The use of umbilical cord blood transplant has been substantially limited by the finite number of hematopoietic stem and progenitor cells in a single umbilical cord blood unit. Small molecules that not only quantitatively but also qualitatively stimulate enhancement of hematopoietic stem cell (HSC) self-renewal ex vivo should facilitate the clinical use of HSC transplantation and gene therapy. Recent evidence has suggested that the cyclin-dependent kinase inhibitor, p18INK4C (p18), is a critical regulator of mice HSC self-renewal. The role of p18 in human HSCs and the effect of p18 inhibitor on human HSC expansion ex vivo need further studies. Here we report that knockdown of p18 allowed for an increase in long-term colony-forming cells in vitro.
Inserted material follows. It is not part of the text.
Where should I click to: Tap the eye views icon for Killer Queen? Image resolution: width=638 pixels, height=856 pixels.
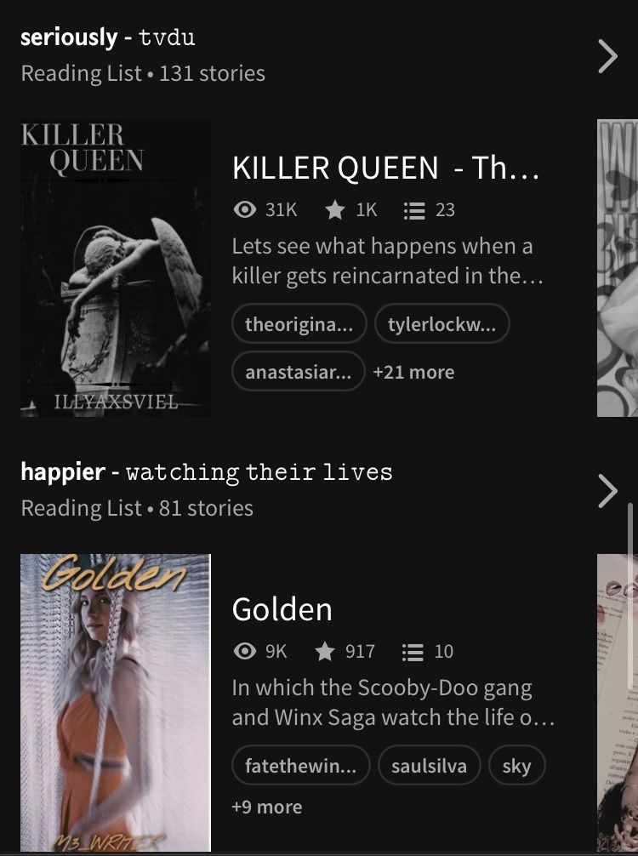click(244, 209)
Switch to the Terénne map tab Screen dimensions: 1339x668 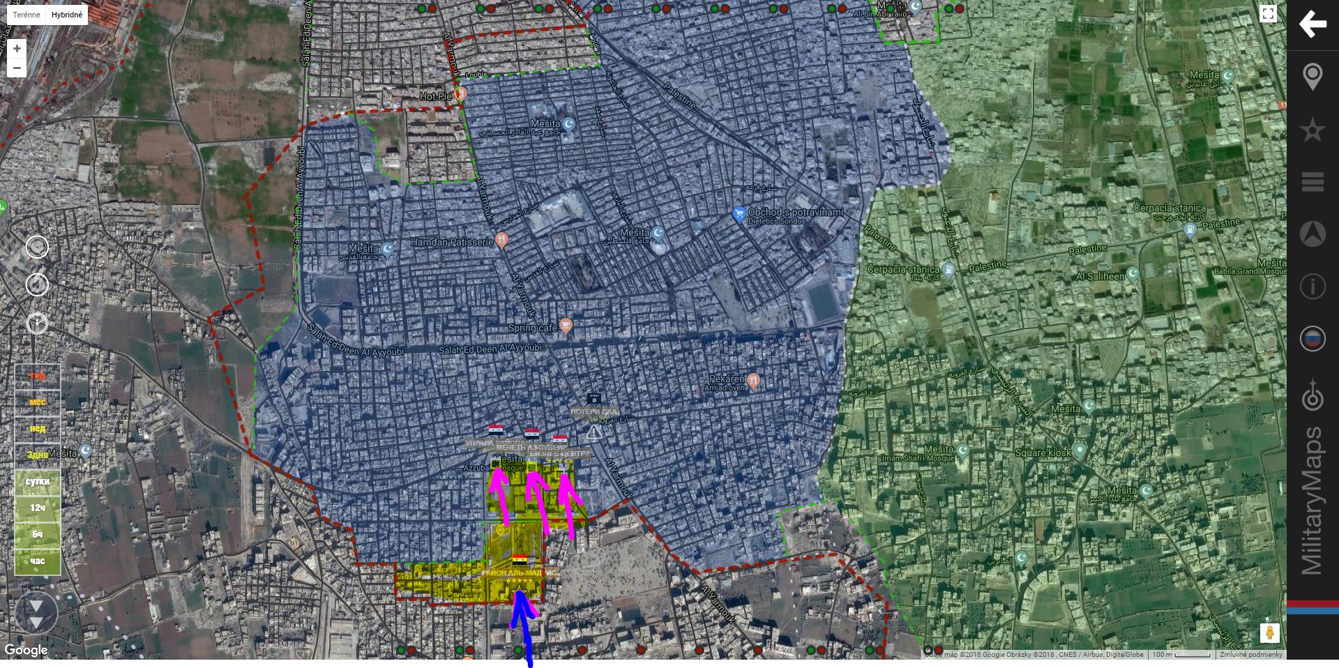pyautogui.click(x=27, y=15)
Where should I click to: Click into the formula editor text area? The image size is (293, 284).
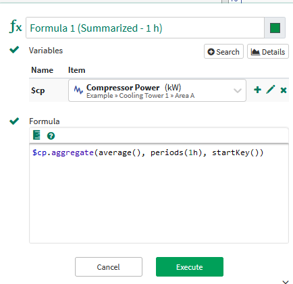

We then identified an optimized small molecule inhibitor of p18, 005A, to induce ex vivo expansion of HSCs that was capable of reconstituting human hematopoiesis for at least 4 months in immunocompromised mice, and hence, similarly reconstituted secondary recipients for at least 4 more months, indicating that cells exposed to 005A were still competent in secondary recipients. Mechanistic studies showed that 005A might delay cell division and activate both the Notch signaling pathway and expression of transcription factor HoxB4, leading to enhancement of the self-renewal of long-term engrafting HSCs and the pool of progenitor cells. Taken together, these observations support a role for p18 in human HSC maintenance and that the p18 inhibitor 005A can enhance the self-renewal of long-term HSCs.